#### RECORDS SHOWN:
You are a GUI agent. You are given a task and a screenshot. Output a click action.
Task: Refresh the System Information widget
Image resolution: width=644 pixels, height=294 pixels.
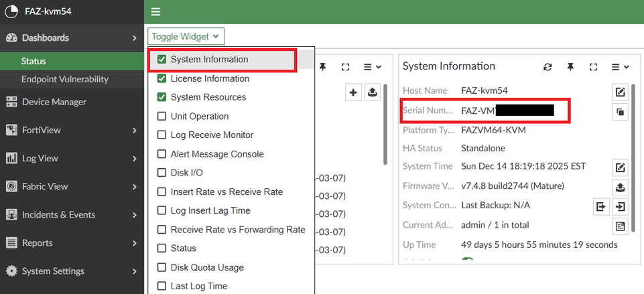coord(548,67)
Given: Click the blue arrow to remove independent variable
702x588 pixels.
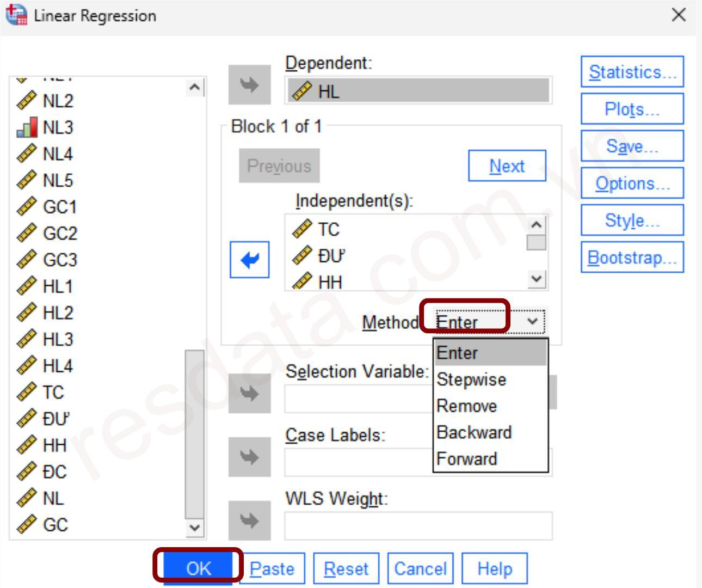Looking at the screenshot, I should pyautogui.click(x=249, y=260).
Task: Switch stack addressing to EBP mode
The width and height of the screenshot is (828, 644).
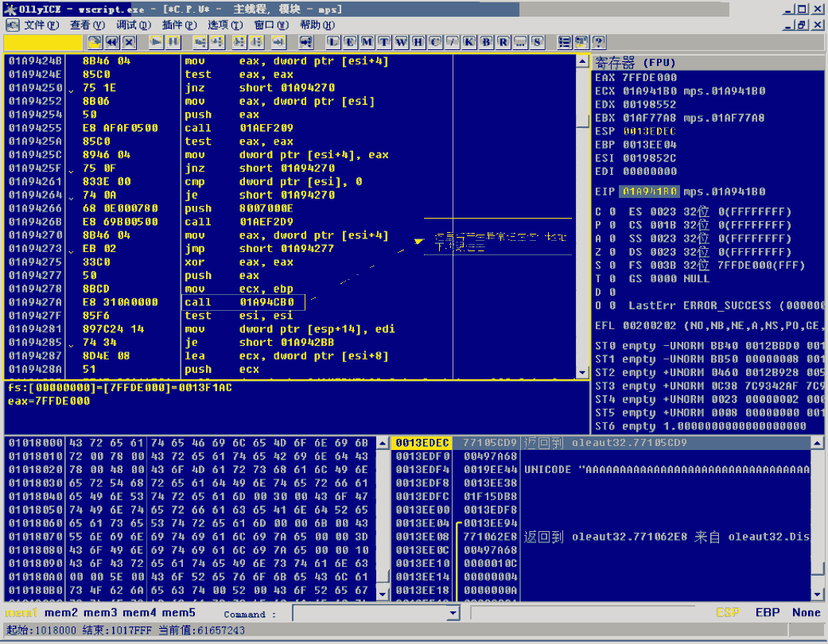Action: [767, 612]
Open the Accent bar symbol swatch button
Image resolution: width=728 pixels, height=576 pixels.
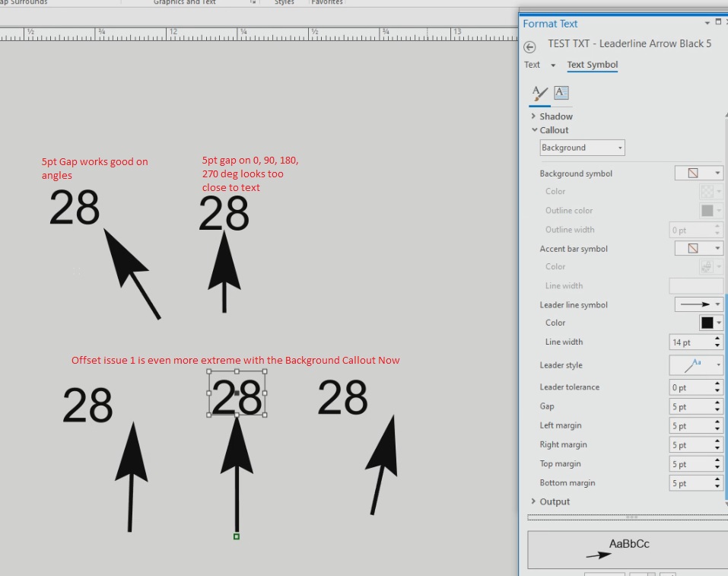(697, 248)
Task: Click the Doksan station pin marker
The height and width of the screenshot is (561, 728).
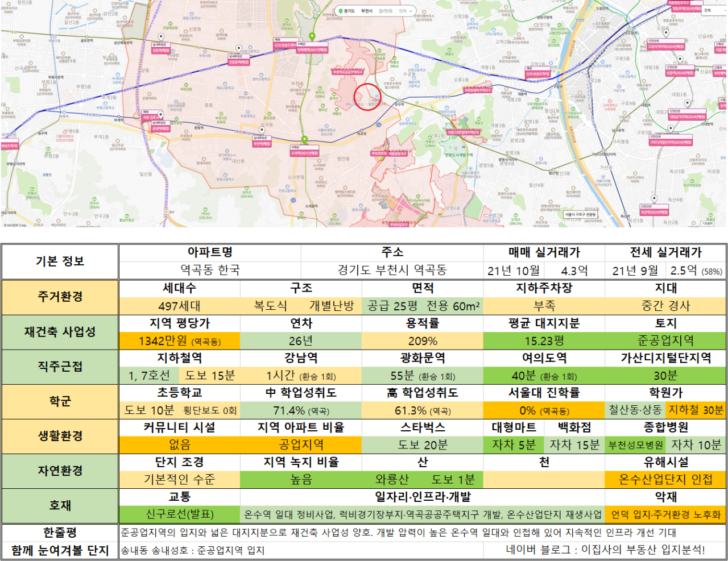Action: tap(653, 200)
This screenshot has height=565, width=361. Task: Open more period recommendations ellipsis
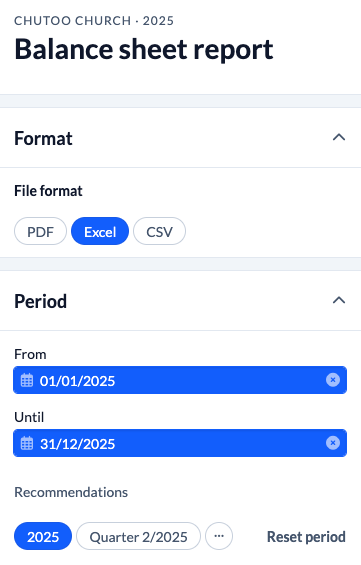(x=219, y=536)
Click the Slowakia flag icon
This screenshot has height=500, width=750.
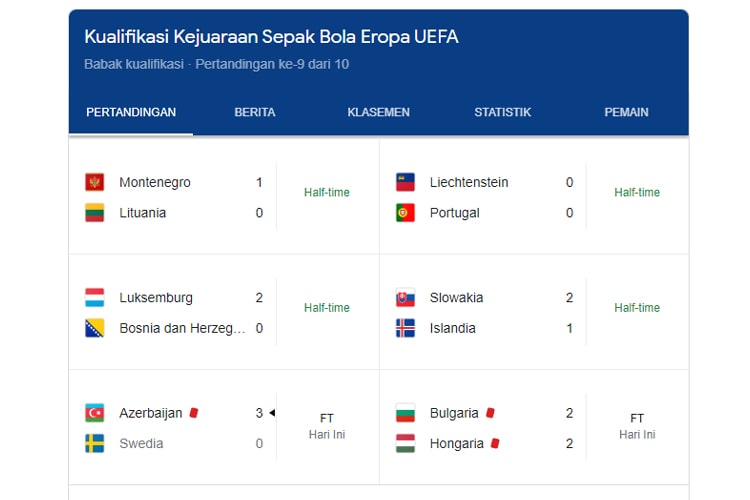[x=405, y=298]
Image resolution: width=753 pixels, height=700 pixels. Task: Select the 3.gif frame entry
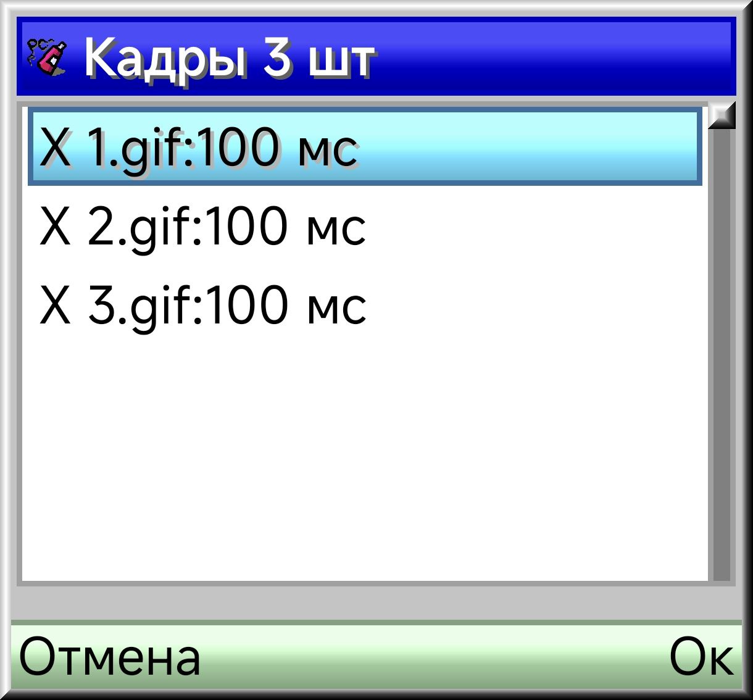[365, 305]
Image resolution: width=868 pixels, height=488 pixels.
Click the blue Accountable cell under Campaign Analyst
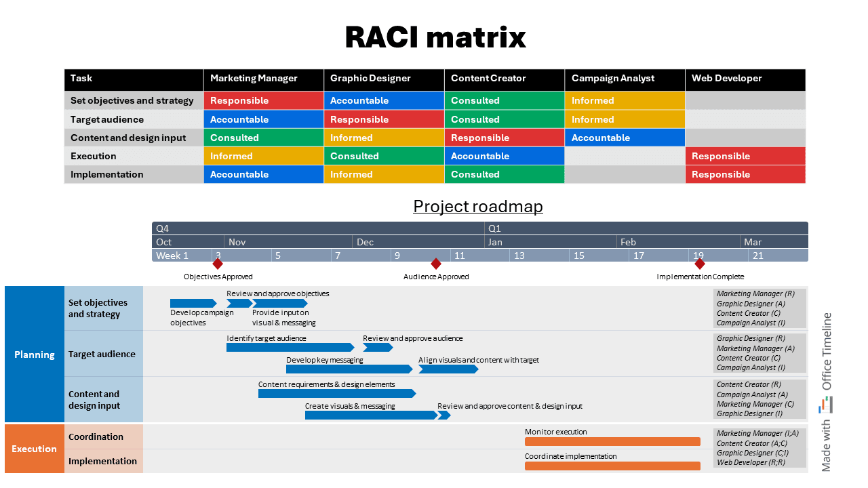click(x=624, y=138)
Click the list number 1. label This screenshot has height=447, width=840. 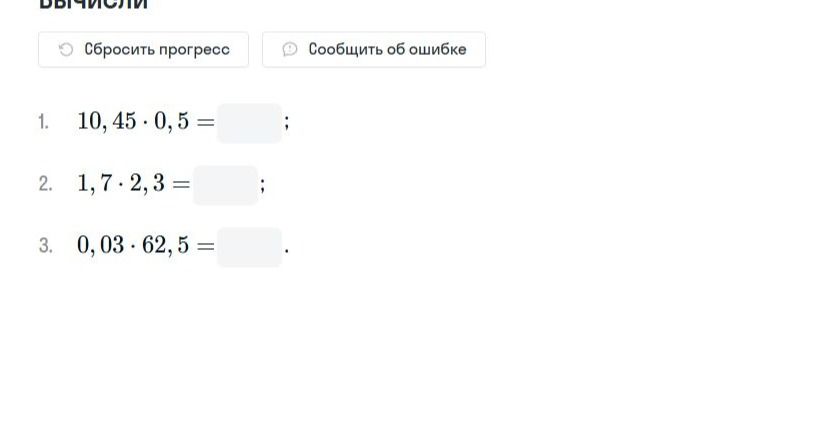(43, 123)
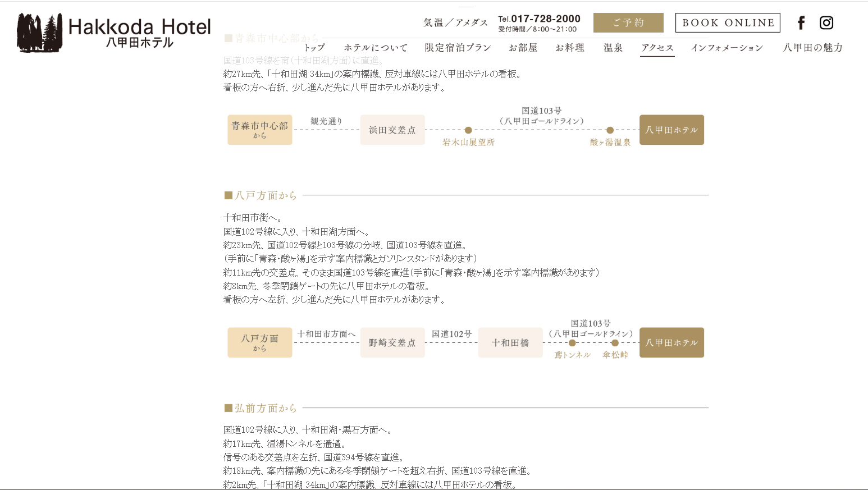The width and height of the screenshot is (868, 490).
Task: Click the 十和田橋 route box
Action: pos(510,342)
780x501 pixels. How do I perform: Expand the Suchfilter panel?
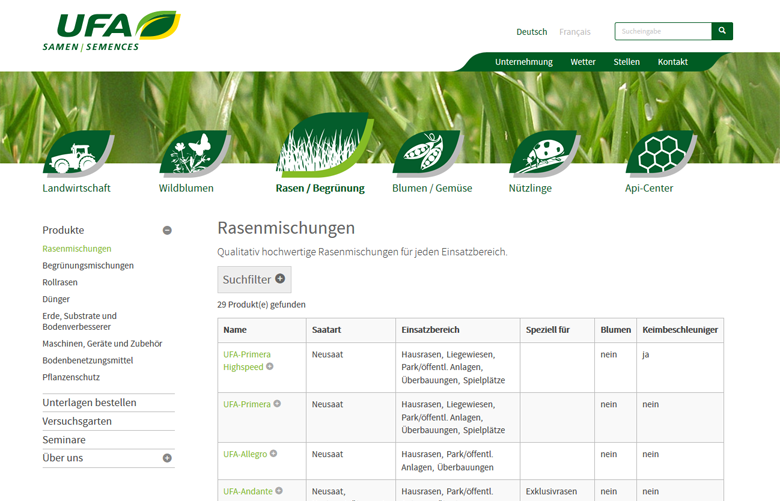254,279
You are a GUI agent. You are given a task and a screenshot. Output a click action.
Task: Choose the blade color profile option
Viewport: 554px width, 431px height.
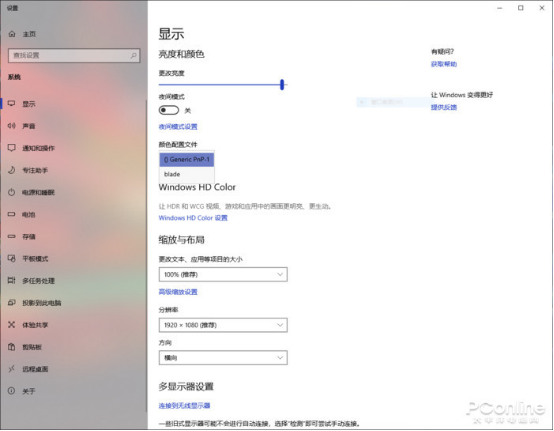(x=187, y=174)
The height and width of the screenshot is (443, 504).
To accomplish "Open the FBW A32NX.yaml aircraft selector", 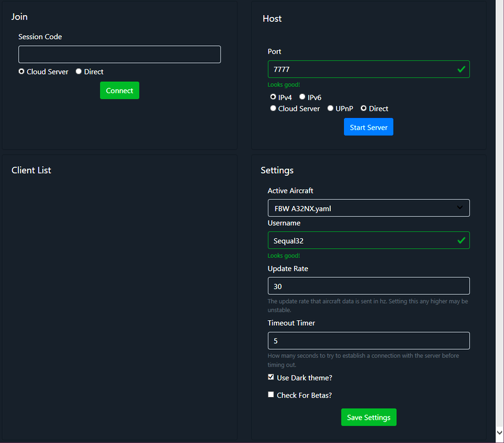I will point(369,208).
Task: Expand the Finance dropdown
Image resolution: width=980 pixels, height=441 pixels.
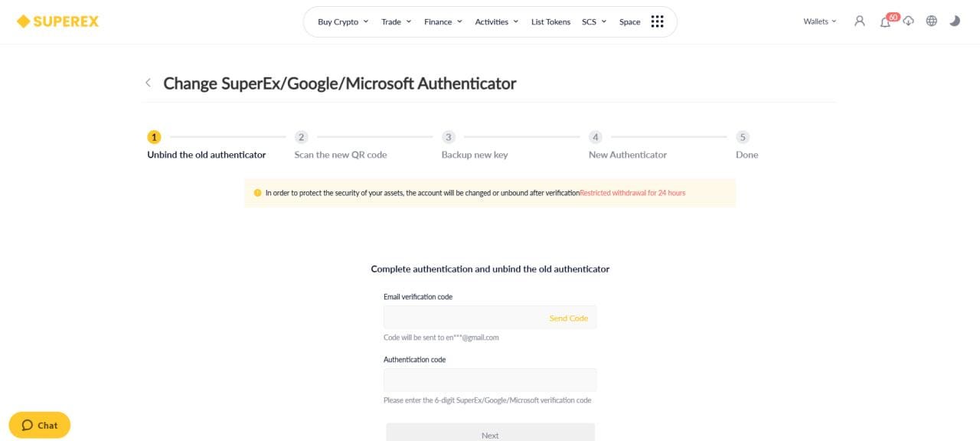Action: click(443, 21)
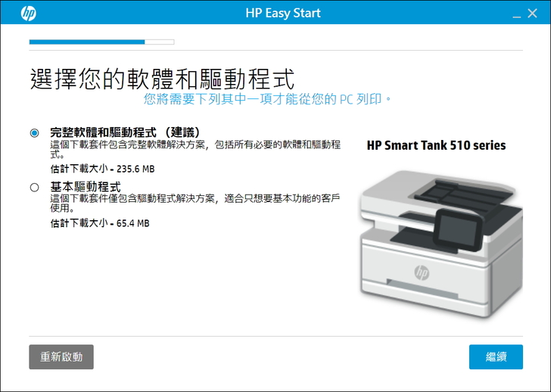Click the HP Smart Tank 510 series title
Screen dimensions: 551x392
click(x=436, y=145)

#### PROBLEM TO SOLVE:
Reproduce the records above exactly, but only from the line with "Given: Click the" up to and including the line with "Task: Click the Doksan station pin marker". Leave the pictures out.

#### RESPONSE BELOW:
Given: Click the blue arrow to remove independent variable
702x588 pixels.
Looking at the screenshot, I should pyautogui.click(x=249, y=260).
Task: Switch stack addressing to EBP mode
The width and height of the screenshot is (828, 644).
Action: [767, 612]
Open the Accent bar symbol swatch button
Image resolution: width=728 pixels, height=576 pixels.
(697, 248)
Task: Click the Doksan station pin marker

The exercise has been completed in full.